◆ **Trecho selecionado**
· · ·

O Globo, Sociedade, p. 27
10 de Mai de 2017

Nossos vizinhos africanos

Cesar Baima

RIO - Quando os primeiros humanos modernos (Homo sapiens) surgiram na África, há cerca de 200 mil anos, é bem provável que outras espécies de humanos ainda habitassem o continente. Até agora, porém, os registros fósseis não traziam evidências da convivência de nossa espécie com outras mais arcaicas na região. Mas análises recém-concluídas dos restos de uma destas espécies humanas antigas encontrados em uma rede de cavernas na África do Sul indicam pela primeira vez que isso teria acontecido de fato. Conhecidos como Homo naledi, eles teriam vivido entre 236 mil e 335 mil anos atrás naquela área, época que coincide com a que se acredita que o Homo sapiens evoluiu na África subsaariana.
- Ninguém imaginou que estes hominídeos arcaicos, de cérebro pequeno, pudessem ter existido por tanto tempo e num período que é exatamente o momento que achamos que os humanos modernos estavam surgindo aqui na África - resume Lee Berger, pesquisador da Universidade de Witwatersrand, na África do Sul, e líder do projeto responsável pela descoberta original dos fósseis do Homo naledi em 2013, sua primeira descrição formal em 2015 e agora sua datação, contextualização e anúncio do achado de ainda mais restos da espécie em outra caverna do complexo de Rising Star, cerca de 50 quilômetros a Noroeste de Joanesburgo, relatados em uma série de três artigos publicados ontem no site científico de acesso aberto "eLife".
A constatação de que os fósseis do Homo naledi são tão recentes surpreendeu os cientistas. Inicialmente, eles imaginavam que a espécie, um mosaico de características anatômicas associadas aos humanos modernos com outras típicas de hominídeos mais arcaicos, era bem mais antiga, remontando a pelo menos 1 milhão de anos. Com altura estimada em 1,5 metro em postura ereta e pesando em média 45 quilos quando adultos, os H. naledi, por exemplo, tinham mãos com dedos extremamente curvos, adaptadas tanto para o uso de ferramentas quanto para escalar árvores, ajudadas por um torso largo similar ao de hominídeos mais arcaicos. Já seus pés são praticamente indistinguíveis dos de humanos modernos, e junto com suas longas pernas indicam que eles eram capazes de caminhar eretos grandes distâncias. Seu cérebro, no entanto, ainda era muito pequeno, do tamanho aproximado de uma laranja, ou o equivalente ao de um gorila atual. Os dentes, por sua vez, também são pequenos, sendo assim mais parecidos com os nossos do que os de outras espécies humanas antigas.
- Quando primeiro identificamos os fósseis, a maior parte dos paleoantropólogos no local ficaram convencidos de que eles teriam 1 milhão ou 2 milhões de anos de idade, mas agora mostramos que eles são muito mais recentes - lembra Paul Dirks, professor da Universidade James Cook, na Austrália, que liderou o processo de datação dos restos envolvendo 19 outros cientistas de laboratórios e instituições ao redor do mundo. - Isto significa que um hominídeo arcaico persistiu na paisagem da África por um período muito substancial de tempo, muito maior do que os paleoantropólogos previam ser possível.

· · ·

◆ **O que fazer**
Dê seguimento à reportagem sobre o Homo naledi, começando logo depois da última frase apresentada.

◆ **Trecho dos dados**
· · ·

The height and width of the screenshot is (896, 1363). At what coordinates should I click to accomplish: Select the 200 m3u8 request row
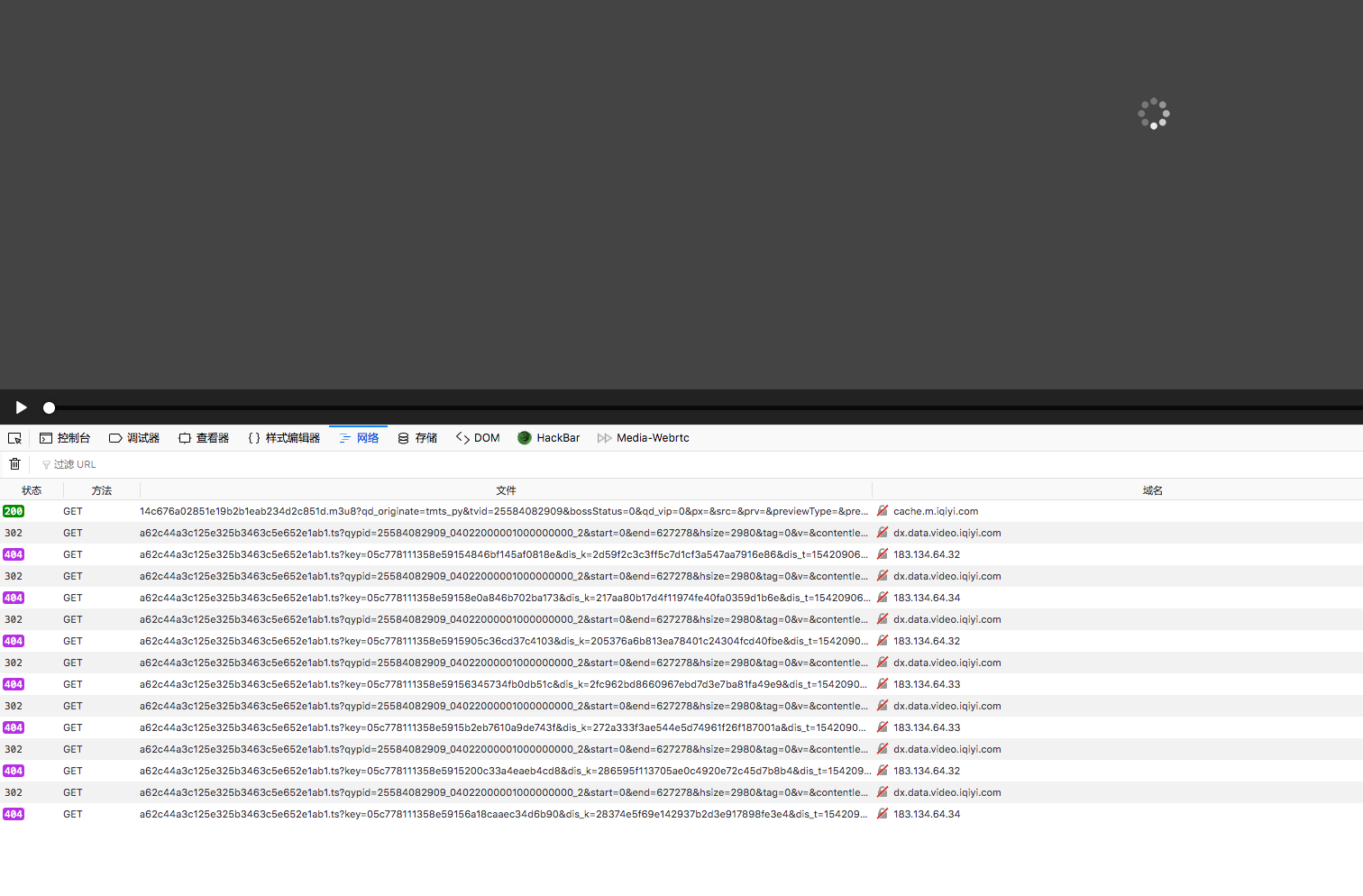click(x=451, y=510)
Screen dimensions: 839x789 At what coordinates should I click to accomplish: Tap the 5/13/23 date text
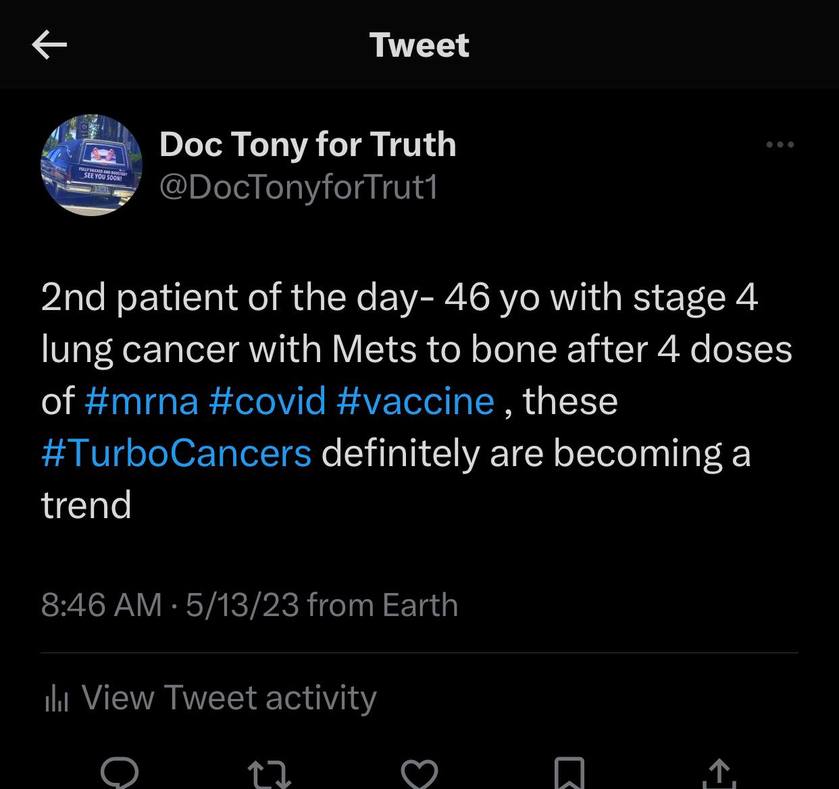[242, 605]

· · ·

◆ **Resposta**
Alguns, no entanto, suspeitaram que os fósseis poderiam ser mais recentes. Foi o caso de Marina Elliott, também pesquisadora da Universidade de Witwatersrand e um dos "astronautas subterrâneos" originais do projeto que descobriram os primeiros fósseis na caverna de Dinaledi ("estrela" em sesoto, língua bantu oficial na África do Sul e no Lesoto), que se esgueiraram por uma passagem de apenas 18 centímetros de diâmetro para colher os restos.
- Escavei centenas de ossos do Homo naledi e desde o primeiro que toquei percebi que havia algo de diferente na sua preservação, que eles pareciam pouco fossilizados - conta.
Impacto nos estudos de arqueologia e evolução
A possibilidade de que os Homo naledi tenham sido "vizinhos" de nossos antepassados Homo sapiens na África também tem um forte impacto nas pesquisas paleoarqueológicas no continente, exigindo uma revisão da noção de que todas as ferramentas desencavadas lá e datadas a partir de aproximadamente 200 mil anos atrás teriam sido produzidas pelas mãos dos humanos modernos.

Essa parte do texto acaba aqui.